MR PRYDE: Your Honour, in light of the matters that your Honour has raised, it simply occurred to me this: that I had perhaps not envisaged that the whole basis for the reservation of the questions might, in fact, be in doubt and what I just sought instructions about was whether, in fact, my leader, Mr Jackson, if he is available, may wish to just canvass those aspects with your Honour, if your Honour is otherwise not minded to permit the questions to be reserved in their form. It just seemed it may be a little better. Mr Jackson, obviously enough, has a lot more experience in these matters.
HIS HONOUR: Yes, I appreciate that but particularly in relation to the first question, the Court would be asked to express an opinion on the meaning of the section without the benefit of a trial judge or an intermediate Court of Appeal view on the matter and the Court has said again and again it is very reluctant to put itself in that position. Constitutional questions are different matters. Very well, I will hear what the Solicitor says about it. Yes, Mr Solicitor.
MR GRIFFITH: Your Honour, just a minor point. There is an error in our defence, paragraph 5, where we have given notice of this, your Honour, that we desire to amend the reference to paragraph 13 to paragraph 14. So, could we apply to do that?
HIS HONOUR: In your - - -?
MR GRIFFITH: In our defence, your Honour. We say “it denies paragraph 13”, it should be “it denies paragraph 14”, your Honour. Could we apply to amend that?
HIS HONOUR: I see, yes. You have leave to amend that, yes.
MR GRIFFITH: Thank you. We will amend the copy on the file, your Honour. Your Honour, so far as the defendant is concerned, it has never thought that the issue raised in the pleading or the question (a) was a great question. This was put as an agreed draft on the basis that is what the plaintiff wanted to plead. But as your Honour can see from the defendant’s contention, we say there is nothing in it. We have a benign construction that would admit mens rea, reasonable mistake of fact, everything, your Honour, in its operation and our basic view is there is nothing in the entire case.
Your Honour, it was only this morning that I was instructed that, in fact, it seems the trial process has come to a halt in the year or so that this matter has taken to get from issue of the writ to before your Honour.

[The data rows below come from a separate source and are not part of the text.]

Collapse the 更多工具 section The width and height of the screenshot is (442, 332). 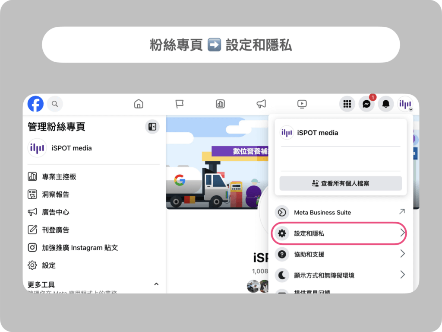(156, 284)
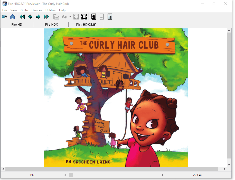
Task: Open the book cover view icon
Action: click(94, 17)
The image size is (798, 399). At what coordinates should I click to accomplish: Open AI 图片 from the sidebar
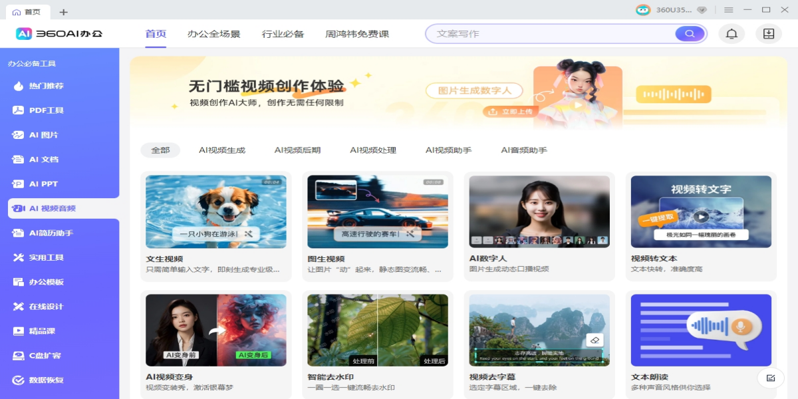click(44, 135)
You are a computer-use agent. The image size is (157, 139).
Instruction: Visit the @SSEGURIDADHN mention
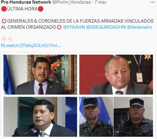[106, 27]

I was not aware of that. I would have thought there would be no reason why the trial could not proceed, whatever this Court was being asked to do in a separate action. Your Honour, in a way, seems to be coming to the point a different way, that one could say, why should the trial not proceed, and if there is still an open point out of it, it can come up one way or another.
HIS HONOUR: It can be raised under section 72 of the Judiciary Act if necessary as it was in Murphy’s Case and Clyne’s Case.

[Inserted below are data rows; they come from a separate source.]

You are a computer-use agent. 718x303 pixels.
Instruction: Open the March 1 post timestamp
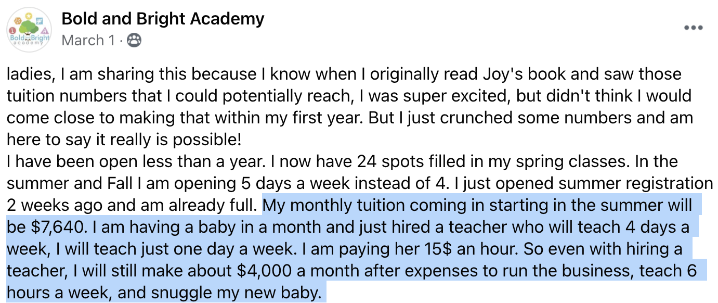pyautogui.click(x=88, y=40)
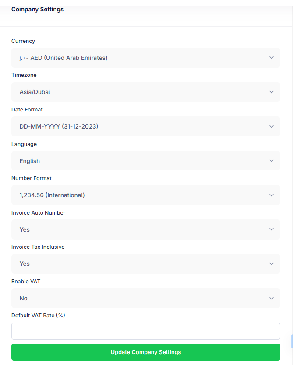Click the chevron arrow in the Timezone field
The image size is (293, 365).
tap(272, 92)
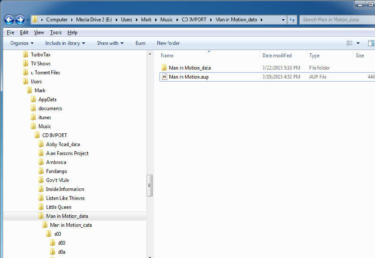Refresh the Man in Motion_data folder view
The image size is (375, 258).
(x=291, y=19)
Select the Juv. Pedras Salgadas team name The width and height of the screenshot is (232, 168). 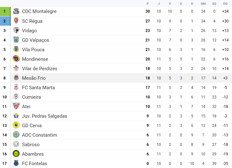coord(44,116)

MR GRIFFITH: Yes. But, your Honour, we are taking the view that there is nothing in question (a) and question (b), we say, how can that section be invalid? We have not seen the point yet.

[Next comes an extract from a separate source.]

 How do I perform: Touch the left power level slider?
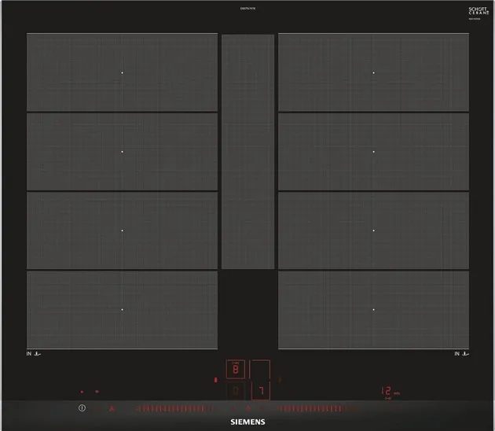[174, 409]
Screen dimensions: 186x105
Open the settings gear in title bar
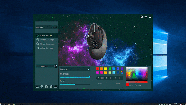pyautogui.click(x=141, y=17)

HIS HONOUR: No. It may be, to use the core incidental dichotomy, that although section 7 might go to the core of the currency power, section 31 really goes to the incidental aspect of currency because it is designed to protect the reporting transactions under section 7 and therefore it is incidental and therefore it is disproportionate.
MR GRIFFITH: I should add, your Honour, the taxation power is principally relied upon and these materials that we refer to in our amended claim go to support that.
HIS HONOUR: Yes, I see that. You might be on more difficult ground justifying it under the taxation power, Mr Solicitor.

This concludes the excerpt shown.